Exercise requirements: Using the listing below, retype the line bearing "The width and height of the screenshot is (589, 677)." and each line after it, word for word, and nothing further.

Given entries:

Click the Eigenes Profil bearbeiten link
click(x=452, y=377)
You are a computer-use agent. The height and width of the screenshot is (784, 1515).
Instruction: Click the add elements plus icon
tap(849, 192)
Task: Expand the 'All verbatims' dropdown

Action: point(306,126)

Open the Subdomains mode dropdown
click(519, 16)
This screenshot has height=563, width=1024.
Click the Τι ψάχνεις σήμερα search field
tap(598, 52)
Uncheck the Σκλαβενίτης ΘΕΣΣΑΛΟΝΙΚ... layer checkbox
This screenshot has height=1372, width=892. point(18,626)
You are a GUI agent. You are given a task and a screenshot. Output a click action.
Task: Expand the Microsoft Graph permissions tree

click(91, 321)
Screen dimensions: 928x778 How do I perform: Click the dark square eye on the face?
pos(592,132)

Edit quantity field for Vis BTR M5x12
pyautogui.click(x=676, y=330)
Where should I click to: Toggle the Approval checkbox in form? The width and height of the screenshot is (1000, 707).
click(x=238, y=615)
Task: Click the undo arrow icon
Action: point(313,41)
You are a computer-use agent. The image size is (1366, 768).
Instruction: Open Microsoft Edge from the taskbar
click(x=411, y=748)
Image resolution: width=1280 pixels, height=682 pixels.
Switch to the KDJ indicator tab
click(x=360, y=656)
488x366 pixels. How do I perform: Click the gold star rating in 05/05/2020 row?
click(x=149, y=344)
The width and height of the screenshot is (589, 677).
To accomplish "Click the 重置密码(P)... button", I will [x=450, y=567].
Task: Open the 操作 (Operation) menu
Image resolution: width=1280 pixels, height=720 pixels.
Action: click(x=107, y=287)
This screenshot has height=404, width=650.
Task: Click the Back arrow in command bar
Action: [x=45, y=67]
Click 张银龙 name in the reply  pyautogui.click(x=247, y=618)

Answer area:
The width and height of the screenshot is (589, 677).
To accomplish "Click the 重置密码(P)... button", I will [x=450, y=567].
Task: Open the 操作 (Operation) menu
Image resolution: width=1280 pixels, height=720 pixels.
Action: click(x=107, y=287)
This screenshot has height=404, width=650.
Task: Click the Back arrow in command bar
Action: [x=45, y=67]
Click 张银龙 name in the reply  pyautogui.click(x=247, y=618)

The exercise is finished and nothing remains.